Several inpatient studies have evaluated the accuracy of ICD-9 codes for identifying ischemic stroke by assessing the sensitivity, specificity, and/or PPV of ICD-9 diagnosis codes 430 to 438.4-7,9-16 These studies also demonstrated less than optimal accuracy of ICD-9 codes in identifying confirmed stroke patients. One study reported a PPV of only 47% for ICD-9 codes between 430 and 438 for correctly identifying incident stroke events.5 Additionally, several studies have revealed that registries derived from hospital discharge codes overestimate stroke.5,6,16 While our use of ICD-9 codes recorded in inpatient and/or outpatient settings appears to modestly improve the accuracy of identifying confirmed cerebral events, the use of ICD-9 codes alone appears to lead to a high percentage of false-positive diagnoses, such that about 40% of events identified with these commonly used ICD-9 codes are not confirmed cerebral events.6
Benesch and colleagues found that limiting inpatient ICD-9 codes to those listed in the primary discharge position increased stroke PPV.10 We hoped to increase event capture by using ICD-9 codes recorded in the primary or secondary discharge positions. Nevertheless, we also performed a subanalysis using only the primary position and found that removing secondary position codes did not decrease our inpatient PPVs. Our results may have differed from their study since we had relatively low rates of false positive strokes.
We reported PPV estimates for codes recorded only in the outpatient setting, capturing patients who may or may not have been hospitalized for treatment prior to enrolling in our health plan.
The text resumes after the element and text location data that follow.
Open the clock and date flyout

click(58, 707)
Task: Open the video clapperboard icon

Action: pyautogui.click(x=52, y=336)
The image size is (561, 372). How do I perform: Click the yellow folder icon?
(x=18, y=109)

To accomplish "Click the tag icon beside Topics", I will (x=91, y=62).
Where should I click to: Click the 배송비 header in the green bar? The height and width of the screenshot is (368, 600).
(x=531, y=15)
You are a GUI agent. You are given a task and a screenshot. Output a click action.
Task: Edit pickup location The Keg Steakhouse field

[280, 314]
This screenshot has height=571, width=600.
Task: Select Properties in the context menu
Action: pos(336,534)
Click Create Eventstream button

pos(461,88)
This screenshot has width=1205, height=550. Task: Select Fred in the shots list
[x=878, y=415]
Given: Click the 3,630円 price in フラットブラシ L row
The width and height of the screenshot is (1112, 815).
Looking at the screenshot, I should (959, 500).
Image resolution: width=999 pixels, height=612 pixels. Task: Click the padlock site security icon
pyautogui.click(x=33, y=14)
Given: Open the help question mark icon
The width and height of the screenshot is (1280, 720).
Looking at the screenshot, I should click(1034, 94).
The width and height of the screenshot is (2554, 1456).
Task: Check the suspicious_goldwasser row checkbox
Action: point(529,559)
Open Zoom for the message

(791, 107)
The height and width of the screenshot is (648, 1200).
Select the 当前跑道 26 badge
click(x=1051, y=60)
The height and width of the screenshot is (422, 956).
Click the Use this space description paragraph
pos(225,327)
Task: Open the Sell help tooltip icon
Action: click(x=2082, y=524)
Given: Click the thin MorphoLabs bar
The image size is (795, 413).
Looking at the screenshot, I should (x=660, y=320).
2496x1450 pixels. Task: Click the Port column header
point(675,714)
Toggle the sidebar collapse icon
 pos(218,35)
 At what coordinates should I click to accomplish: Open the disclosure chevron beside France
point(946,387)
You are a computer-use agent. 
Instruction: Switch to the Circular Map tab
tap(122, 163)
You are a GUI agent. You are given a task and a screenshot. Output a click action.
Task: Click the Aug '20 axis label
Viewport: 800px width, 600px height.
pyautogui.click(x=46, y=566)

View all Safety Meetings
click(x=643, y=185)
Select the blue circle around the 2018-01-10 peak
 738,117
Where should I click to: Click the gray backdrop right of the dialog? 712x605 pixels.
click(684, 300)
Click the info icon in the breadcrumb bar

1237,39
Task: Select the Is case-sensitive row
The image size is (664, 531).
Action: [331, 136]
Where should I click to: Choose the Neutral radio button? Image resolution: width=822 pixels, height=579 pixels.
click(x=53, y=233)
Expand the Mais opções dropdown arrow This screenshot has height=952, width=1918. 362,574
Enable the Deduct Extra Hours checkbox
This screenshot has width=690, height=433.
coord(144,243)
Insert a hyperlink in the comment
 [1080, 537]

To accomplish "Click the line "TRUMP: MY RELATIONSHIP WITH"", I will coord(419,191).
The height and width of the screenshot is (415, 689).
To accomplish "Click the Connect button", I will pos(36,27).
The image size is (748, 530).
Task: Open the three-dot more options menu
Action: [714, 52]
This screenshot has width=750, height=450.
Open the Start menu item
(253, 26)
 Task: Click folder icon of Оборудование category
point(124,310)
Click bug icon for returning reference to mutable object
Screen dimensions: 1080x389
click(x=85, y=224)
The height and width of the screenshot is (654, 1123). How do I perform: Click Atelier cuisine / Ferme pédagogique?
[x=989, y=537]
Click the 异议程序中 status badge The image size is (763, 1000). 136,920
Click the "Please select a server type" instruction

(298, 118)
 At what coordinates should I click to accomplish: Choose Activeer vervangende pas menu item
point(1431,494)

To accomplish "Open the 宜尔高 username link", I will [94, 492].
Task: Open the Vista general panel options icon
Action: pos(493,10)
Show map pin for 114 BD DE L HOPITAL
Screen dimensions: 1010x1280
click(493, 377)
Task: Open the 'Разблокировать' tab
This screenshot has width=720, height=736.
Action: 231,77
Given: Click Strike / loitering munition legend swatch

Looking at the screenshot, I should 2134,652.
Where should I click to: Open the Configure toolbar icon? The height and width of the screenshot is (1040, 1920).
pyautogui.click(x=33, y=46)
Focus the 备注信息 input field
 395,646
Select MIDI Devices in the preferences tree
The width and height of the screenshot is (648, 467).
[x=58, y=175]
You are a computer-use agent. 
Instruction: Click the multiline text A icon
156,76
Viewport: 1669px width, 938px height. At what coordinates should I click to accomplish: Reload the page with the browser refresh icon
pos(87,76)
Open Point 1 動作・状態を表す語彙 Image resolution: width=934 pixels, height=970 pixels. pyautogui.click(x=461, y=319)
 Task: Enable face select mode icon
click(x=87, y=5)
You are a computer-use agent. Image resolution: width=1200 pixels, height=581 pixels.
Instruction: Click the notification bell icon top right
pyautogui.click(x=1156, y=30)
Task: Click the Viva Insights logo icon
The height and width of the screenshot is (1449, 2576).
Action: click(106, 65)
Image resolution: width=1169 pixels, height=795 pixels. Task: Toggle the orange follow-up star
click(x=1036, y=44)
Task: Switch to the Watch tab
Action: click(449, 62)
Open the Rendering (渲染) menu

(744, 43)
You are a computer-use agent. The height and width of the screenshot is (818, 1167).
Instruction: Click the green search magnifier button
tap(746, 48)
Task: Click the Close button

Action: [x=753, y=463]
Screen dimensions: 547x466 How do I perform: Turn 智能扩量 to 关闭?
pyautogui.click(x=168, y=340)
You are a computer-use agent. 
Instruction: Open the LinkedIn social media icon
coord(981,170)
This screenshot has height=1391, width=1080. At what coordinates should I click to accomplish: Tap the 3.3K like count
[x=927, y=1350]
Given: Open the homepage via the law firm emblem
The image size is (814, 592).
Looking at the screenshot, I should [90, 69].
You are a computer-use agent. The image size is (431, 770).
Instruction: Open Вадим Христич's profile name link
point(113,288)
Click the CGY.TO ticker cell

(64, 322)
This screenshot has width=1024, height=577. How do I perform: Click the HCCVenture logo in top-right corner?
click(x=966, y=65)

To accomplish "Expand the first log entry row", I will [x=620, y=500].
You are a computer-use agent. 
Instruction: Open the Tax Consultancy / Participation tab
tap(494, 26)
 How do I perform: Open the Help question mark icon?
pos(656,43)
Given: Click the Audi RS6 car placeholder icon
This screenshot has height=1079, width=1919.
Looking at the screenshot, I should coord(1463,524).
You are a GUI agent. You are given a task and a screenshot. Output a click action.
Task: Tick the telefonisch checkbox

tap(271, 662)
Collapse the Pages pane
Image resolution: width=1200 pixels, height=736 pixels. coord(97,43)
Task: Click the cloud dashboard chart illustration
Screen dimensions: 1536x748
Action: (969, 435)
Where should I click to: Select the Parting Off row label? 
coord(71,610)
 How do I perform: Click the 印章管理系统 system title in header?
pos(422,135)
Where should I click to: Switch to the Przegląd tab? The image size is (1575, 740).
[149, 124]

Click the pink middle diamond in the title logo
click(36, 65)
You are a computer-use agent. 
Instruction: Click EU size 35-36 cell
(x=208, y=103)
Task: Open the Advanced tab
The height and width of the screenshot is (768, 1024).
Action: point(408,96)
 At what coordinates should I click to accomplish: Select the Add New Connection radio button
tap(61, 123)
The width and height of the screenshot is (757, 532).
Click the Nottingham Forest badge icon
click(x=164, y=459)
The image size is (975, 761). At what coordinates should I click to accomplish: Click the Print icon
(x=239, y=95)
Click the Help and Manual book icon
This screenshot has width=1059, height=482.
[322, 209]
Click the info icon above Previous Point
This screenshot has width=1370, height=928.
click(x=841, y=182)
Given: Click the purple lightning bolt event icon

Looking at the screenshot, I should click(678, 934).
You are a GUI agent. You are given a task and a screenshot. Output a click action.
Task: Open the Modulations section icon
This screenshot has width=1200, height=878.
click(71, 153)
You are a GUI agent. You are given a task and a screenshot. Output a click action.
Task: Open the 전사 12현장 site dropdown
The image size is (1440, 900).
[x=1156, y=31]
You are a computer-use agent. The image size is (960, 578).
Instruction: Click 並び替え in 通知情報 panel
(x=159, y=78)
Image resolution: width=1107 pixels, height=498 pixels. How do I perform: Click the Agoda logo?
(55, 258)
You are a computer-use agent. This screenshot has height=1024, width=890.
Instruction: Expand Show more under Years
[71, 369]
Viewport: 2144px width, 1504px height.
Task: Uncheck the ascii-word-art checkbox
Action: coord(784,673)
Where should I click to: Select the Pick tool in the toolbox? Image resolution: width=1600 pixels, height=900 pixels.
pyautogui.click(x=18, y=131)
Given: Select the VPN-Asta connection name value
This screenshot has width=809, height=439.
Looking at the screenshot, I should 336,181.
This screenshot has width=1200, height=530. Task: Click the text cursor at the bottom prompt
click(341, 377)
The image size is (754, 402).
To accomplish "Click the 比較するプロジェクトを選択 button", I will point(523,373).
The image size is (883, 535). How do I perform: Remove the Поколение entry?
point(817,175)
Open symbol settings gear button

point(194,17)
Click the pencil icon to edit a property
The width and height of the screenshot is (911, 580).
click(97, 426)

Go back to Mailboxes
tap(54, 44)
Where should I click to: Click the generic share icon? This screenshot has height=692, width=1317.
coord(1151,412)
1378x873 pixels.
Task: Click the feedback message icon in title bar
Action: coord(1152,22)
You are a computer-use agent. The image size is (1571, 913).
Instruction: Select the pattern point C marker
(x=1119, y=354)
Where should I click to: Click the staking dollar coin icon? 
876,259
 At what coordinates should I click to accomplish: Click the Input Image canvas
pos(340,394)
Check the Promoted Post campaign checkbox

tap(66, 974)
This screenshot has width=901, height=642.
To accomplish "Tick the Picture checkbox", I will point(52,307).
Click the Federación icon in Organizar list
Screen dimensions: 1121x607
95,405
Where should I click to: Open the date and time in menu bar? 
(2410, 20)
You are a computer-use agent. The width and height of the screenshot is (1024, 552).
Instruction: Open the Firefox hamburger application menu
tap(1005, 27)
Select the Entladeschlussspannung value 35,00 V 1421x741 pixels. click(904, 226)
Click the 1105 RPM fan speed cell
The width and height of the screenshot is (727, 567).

We found that considerably more patients were identified in the outpatient setting. Similar to prior studies, we found that ICD-9 codes 434 and 436 had high PPVs for patients with confirmed ischemic stroke.10,11 We were able to show that the PPVs for these codes slightly improved when the codes were recorded in both the inpatient and outpatient settings (97% and 93%, respectively). Since October 1, 2004, when 436 coding changes were implemented, the number of patients with this code decreased considerably, making the utility of this code to identify patients with stroke less robust.